A Novel Skip Orthogonal List for Dynamic Optimal Transport Problem
Xiaoyang Xu, Hu Ding
TL;DR
The paper tackles the problem of updating discrete optimal transport plans under dynamic changes to weights and point positions. It introduces a novel 2D Skip Orthogonal List coupled with Euler Tour techniques to support efficient, localized cost updates and global minimum queries, enabling the dynamic OT problem to be solved via a sequence of simplex pivots in $O(|V|)$ time per iteration and $O(s|V|)$ overall for $s$ pivots. The key contributions are (i) the Skip Orthogonal List data structure with lazy propagation for range updates, (ii) a dynamic network simplex framework that reduces dynamic updates to pivot operations, and (iii) substantial empirical speedups over static competent methods like Network Simplex and Sinkhorn in large-scale dynamic OT settings. This work enables real-time or streaming OT updates in large datasets, with potential impact on dataset similarity, time-series analysis, and neuroimaging applications where rapid re-computation of transport costs is valuable.
Abstract
Optimal transport is a fundamental topic that has attracted a great amount of attention from the optimization community in the past decades. In this paper, we consider an interesting discrete dynamic optimal transport problem: can we efficiently update the optimal transport plan when the weights or the locations of the data points change? This problem is naturally motivated by several applications in machine learning. For example, we often need to compute the optimal transport cost between two different data sets; if some changes happen to a few data points, should we re-compute the high complexity cost function or update the cost by some efficient dynamic data structure? We are aware that several dynamic maximum flow algorithms have been proposed before, however, the research on dynamic minimum cost flow problem is still quite limited, to the best of our knowledge. We propose a novel 2D Skip Orthogonal List together with some dynamic tree techniques.
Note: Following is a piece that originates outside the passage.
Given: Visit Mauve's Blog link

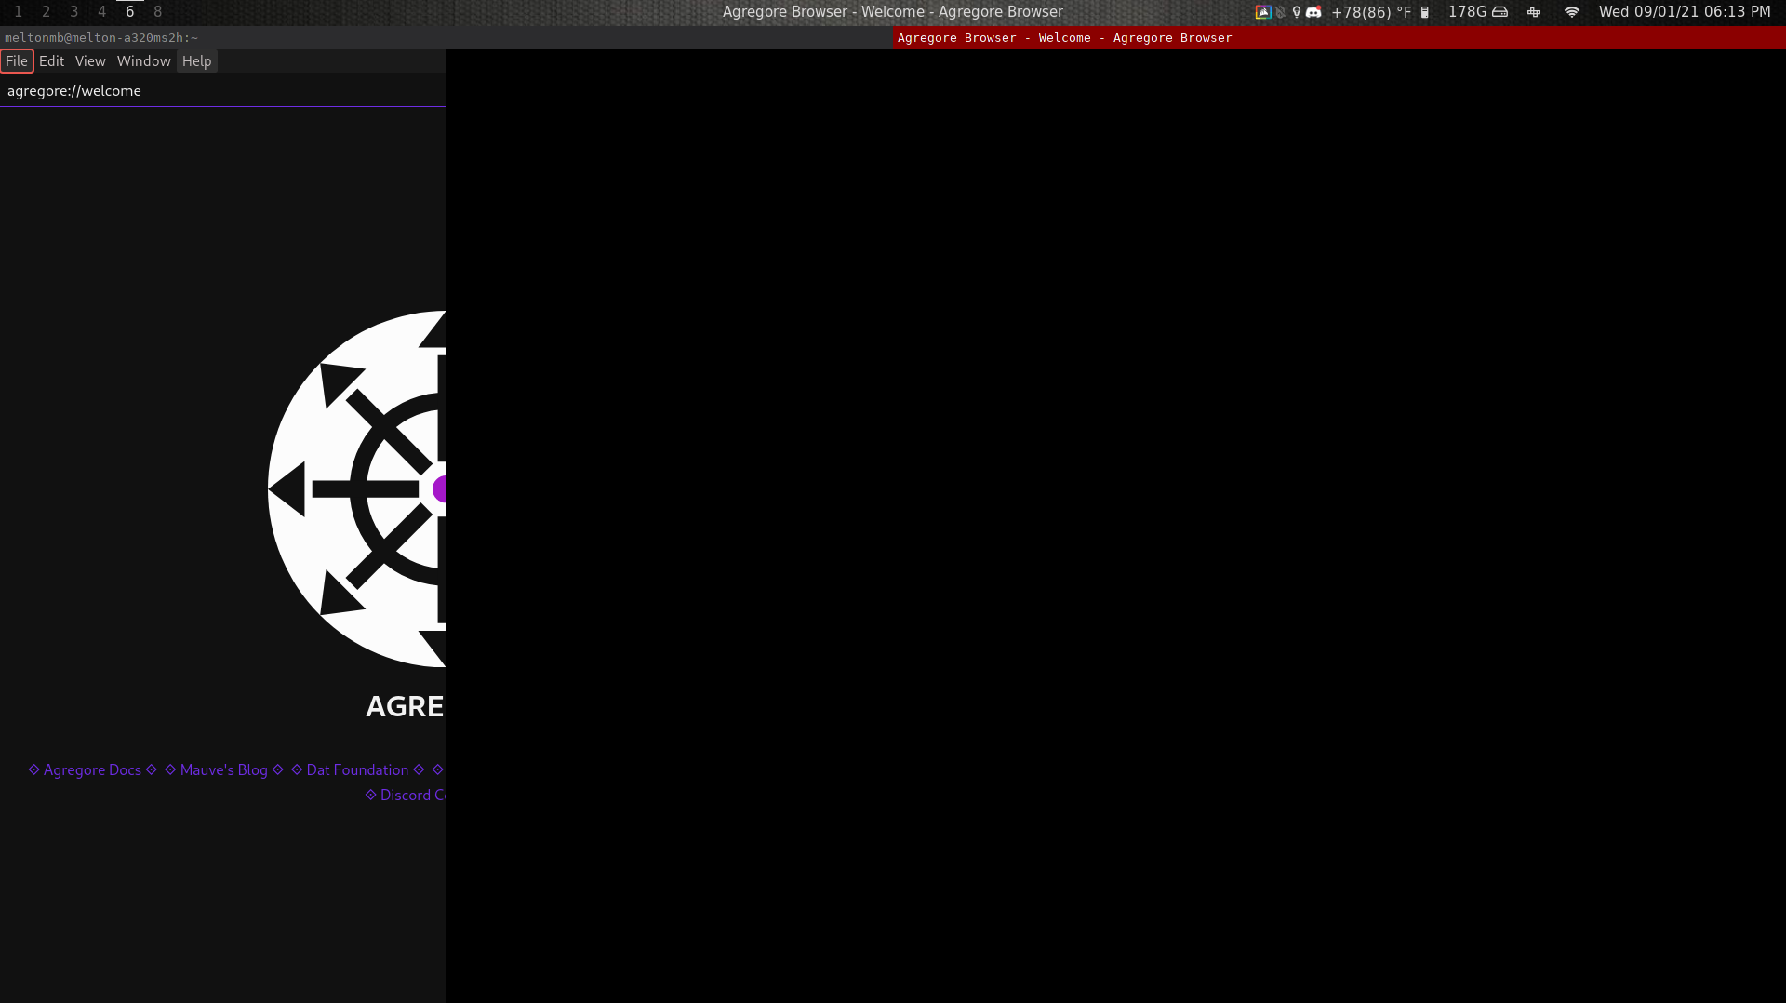Looking at the screenshot, I should (223, 769).
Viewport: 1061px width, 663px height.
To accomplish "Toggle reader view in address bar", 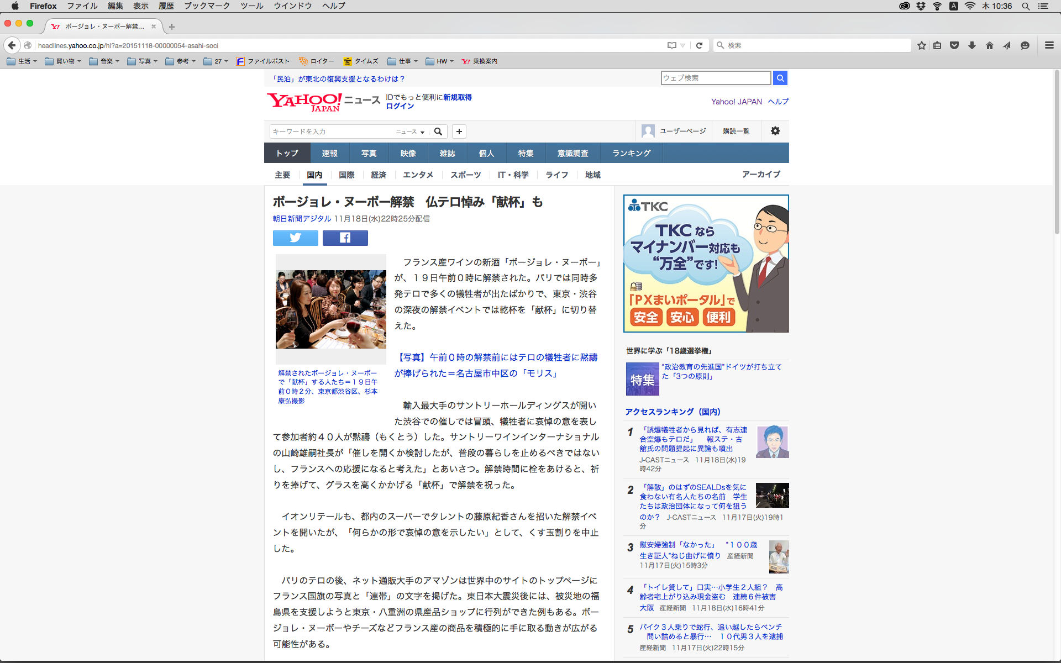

Although our algorithm is based on the conventional simplex method, it can efficiently find the variable to pivot within expected $O(1)$ time, and complete each pivoting operation within expected $O(|V|)$ time where $V$ is the set of all supply and demand nodes. Since dynamic modifications typically do not introduce significant changes, our algorithm requires only a few simplex iterations in practice. So our algorithm is more efficient than re-computing the optimal transport cost that needs at least one traversal over all $|E| = O(|V|^2)$ variables, where $|E|$ denotes the number of edges in the network. Our experiments demonstrate that our algorithm significantly outperforms existing algorithms in the dynamic scenarios.